-- start of Page --

Decision Trees, a tree-like structure, are easy to interpret and perform well, notably when the dataset is large. However, the problems of the model are twofold. First, the Decision Trees usually experience low prediction bias and high variance, so-called over-fitted, which means the model picks up even small perturbations and random noises in the training dataset. Furthermore, although the most optimum decision is determined at each step, this greedy model does not consider the global optimum; therefore, the overall decision tree might not be optimal. The abovementioned issues can be mitigated by ensembling methods, integrating the results of multiple trees (weak learners) into the final result (strong learner)51,52. Such ensemble learning algorithm in which each tree is trained in parallel forms a Decision Tree ensemble, which is referred to as Random Forests. The greedy strategy in RF determines the importance of each tree at each stage53. Moreover, RF can measure the feature’s importance and retain the most informative input features54. To improve the variable selection and diversity of the trees, the RF algorithm employs a technique called bagging or bootstrap aggregation. The model will decide how to split the input data into multiple sub-datasets according to the given trees’ population. Bagging, a type of random sampling technique, allocates a third of data for the training purpose of a subtree development process, and the remaining will be left behind, which are referred to as out-of-bag samples. Additionally, the cross-validation technique is unnecessary while using the RF algorithm as multiple bagging in the training process prevents over-fitting55. The framework of RF construction is illustrated in Fig. 1.

Figure 1
figure 1

Schematic illustration of random forest algorithm.

Suppose D is the training dataset with n number of observations, \(D=[\left({x}_{1},{y}_{1}\right),\left({x}_{2},{y}_{2}\right)\cdots \left({x}_{n},{y}_{n}\right)]\), and Dt is the training dataset for the tree ht, the predicted output corresponding to the out-of-bag dataset of sample x can be expressed as follows56:

$${H}^{oob}\left(x\right)=argmax{\sum }_{t=1}^{T}I({h}_{t}\left(x\right))=y$$
(4)

The learning error of the OOB can be obtained by:

$${\varepsilon }^{oob}\left(x\right)=\frac{1}{\left|D\right|}{\sum }_{(x.y)\epsilon D}I({H}^{oob}(x)\ne y)$$
(5)

The procedure of RF must be random and this feature can be controlled over a parameter formulated as k55. The significance of a characteristic of a variable Xi could be obtained as follows:

$$I\left({X}_{i}\right)=\frac{1}{B}{\sum }_{t}^{B}{\widetilde{OOBe }}r{r}_{{t}^{i}}-OOBer{r}_{t}$$
(6)

where \({X}_{i}\) is the ith parameter in vector \(X\), B indicates the current number of trees in the RF, \({\widetilde{OOB }}er{r}_{{t}^{i}}\) denotes the predicted error of the OOB samples for the feature \({X}_{i}\) of tree \(t\), and \(OOBer{r}_{t}\) is the initial OOB samples including permuted variables56.

-- end of Page --
-- start of Extracted data --

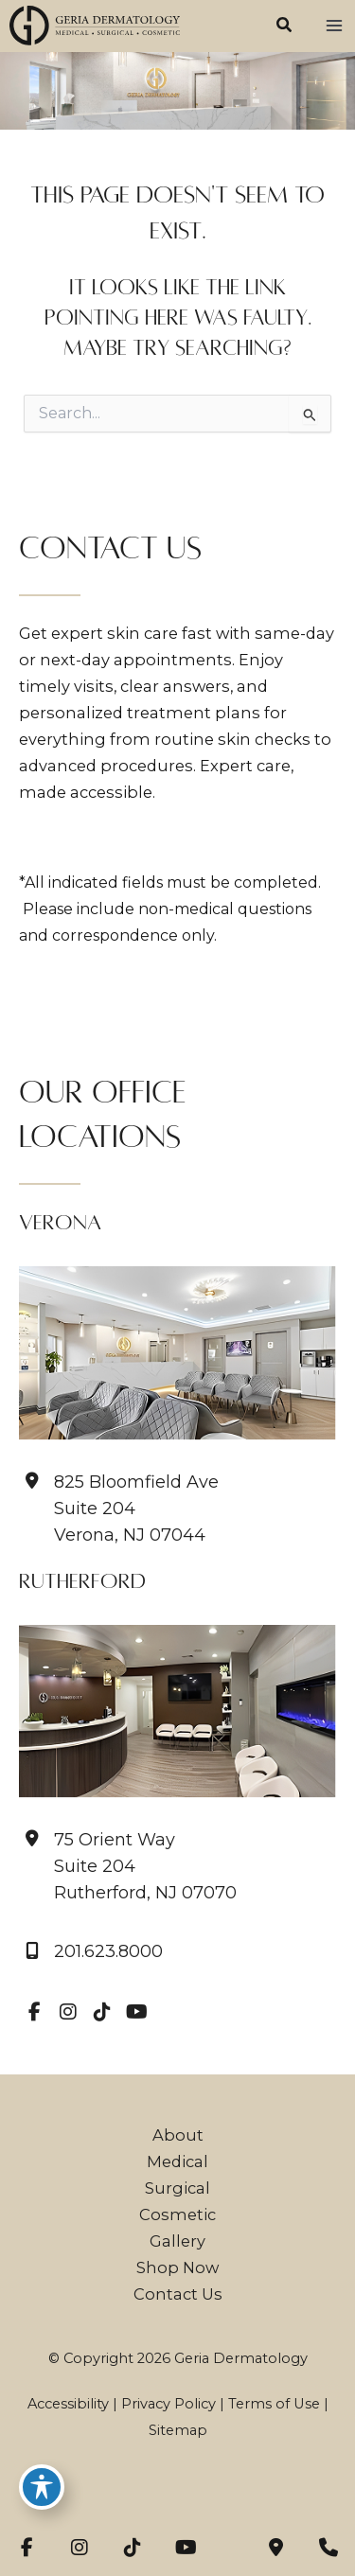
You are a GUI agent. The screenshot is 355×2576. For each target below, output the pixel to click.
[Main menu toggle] (333, 26)
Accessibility (68, 2403)
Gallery (177, 2241)
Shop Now (177, 2267)
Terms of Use (274, 2403)
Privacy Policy (168, 2403)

-- end of Extracted data --

What this exercise asks |
1 - According to the random forest text, what name is given to a Decision Tree ensemble in which each tree is trained in parallel?
2 - Which lines of the records contain the string "below"? Pull out each of them.
The text and the records have nothing to do with each other.

Task-by-task results |
1 - Random Forests.

2 -
You are a GUI agent. The screenshot is 355×2576. For each target below, output the pixel to click.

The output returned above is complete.